Stated goal
Print the lines of the listing below from the line containing "Expand package row with right chevron" up to and including the line containing "This screenshot has width=399, height=173.", without any changes.

Given data
____________________

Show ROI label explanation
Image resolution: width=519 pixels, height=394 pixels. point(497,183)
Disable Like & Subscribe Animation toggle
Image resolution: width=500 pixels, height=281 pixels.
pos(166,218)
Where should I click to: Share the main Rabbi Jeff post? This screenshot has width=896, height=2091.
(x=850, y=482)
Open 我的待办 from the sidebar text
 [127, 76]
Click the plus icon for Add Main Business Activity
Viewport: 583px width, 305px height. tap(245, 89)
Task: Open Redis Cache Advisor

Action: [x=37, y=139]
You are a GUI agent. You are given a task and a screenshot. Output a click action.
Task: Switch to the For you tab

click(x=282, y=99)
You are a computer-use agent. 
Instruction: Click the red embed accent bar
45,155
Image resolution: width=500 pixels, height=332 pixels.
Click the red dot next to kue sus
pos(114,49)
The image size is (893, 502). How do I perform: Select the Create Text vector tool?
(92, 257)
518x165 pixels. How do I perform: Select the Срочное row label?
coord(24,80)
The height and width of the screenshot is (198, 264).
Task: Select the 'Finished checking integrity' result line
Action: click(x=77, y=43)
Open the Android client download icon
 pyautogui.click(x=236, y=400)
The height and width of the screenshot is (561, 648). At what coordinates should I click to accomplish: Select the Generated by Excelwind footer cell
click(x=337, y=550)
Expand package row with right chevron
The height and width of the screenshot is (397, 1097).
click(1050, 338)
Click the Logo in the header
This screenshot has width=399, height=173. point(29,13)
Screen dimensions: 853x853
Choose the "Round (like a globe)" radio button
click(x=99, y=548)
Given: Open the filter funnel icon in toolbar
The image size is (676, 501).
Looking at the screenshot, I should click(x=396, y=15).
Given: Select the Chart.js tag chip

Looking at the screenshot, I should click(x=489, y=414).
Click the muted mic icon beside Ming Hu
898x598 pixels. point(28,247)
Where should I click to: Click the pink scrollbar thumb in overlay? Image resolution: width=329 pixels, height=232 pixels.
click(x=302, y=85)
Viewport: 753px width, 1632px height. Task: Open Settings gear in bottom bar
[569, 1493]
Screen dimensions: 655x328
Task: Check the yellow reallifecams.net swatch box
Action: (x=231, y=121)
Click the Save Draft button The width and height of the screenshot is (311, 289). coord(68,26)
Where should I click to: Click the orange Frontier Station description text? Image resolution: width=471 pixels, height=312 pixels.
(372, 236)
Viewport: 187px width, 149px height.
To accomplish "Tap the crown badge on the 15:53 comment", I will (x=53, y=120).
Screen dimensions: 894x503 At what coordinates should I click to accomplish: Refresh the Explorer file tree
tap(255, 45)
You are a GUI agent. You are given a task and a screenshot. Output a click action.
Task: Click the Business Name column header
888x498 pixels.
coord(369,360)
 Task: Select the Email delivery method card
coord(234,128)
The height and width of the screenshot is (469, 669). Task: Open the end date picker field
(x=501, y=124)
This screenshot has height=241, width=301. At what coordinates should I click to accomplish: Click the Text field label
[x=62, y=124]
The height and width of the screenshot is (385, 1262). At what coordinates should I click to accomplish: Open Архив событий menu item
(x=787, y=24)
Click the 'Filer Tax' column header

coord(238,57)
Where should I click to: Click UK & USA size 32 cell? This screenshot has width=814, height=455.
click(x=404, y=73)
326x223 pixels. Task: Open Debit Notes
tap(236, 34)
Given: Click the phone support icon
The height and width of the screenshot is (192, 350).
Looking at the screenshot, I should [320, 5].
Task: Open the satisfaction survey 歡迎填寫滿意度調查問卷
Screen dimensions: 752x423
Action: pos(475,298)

____________________

Solution to this problem
Expand package row with right chevron
The height and width of the screenshot is (397, 1097).
click(1050, 338)
Click the Logo in the header
This screenshot has width=399, height=173. point(29,13)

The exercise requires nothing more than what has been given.